Primero, hay que confrontar todo acto de mezquindad en otros y en mi mismo.  No podemos callar ante la infamia de la mezquindad. Segundo, hay que traer a nivel consciente que los logros humanos siempre tienen un componente colaborativo.  Alguien en menor o mayor grado aportó a ese logro, y hay que tener la honradez de  reconocerlo públicamente.  Tercero, el reconocerlo no es suficiente, es necesario articular palabras y acciones públicas en que se afirme y reconozca con equidad la visión colaborativa de cualquier logro.

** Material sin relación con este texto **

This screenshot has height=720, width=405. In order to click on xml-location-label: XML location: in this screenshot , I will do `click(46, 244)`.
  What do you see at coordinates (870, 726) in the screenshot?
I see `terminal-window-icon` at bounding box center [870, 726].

Esto evita los reclamos protagonistas de aquellos que tienen mayor visibilidad frente a los que trabajan tras bastidores.

Hay que afirmar que sin el apoyo, la colaboración y la oración de otros, cercanos y lejanos, muchos proyectos y metas no se alcanzarían.  Es importante entender que todo gran logro es producto de muchas manos, que en colaboración con el principal líder, hicieron posible lo que quizás era solamente un sueño.  Esa madurez para reconocer esto y establecerlo como norma de vida nos permite superar la mezquindad inmediata, y nos previene de que ésta aparezca en futuras ocasiones.

Creo que llegó el momento de decirle NO a la mezquindad, primero en mí y luego en todas sus manifestaciones públicas y privadas en comunidades e individuos.  Así nos ayude Dios! Muchas bendiciones.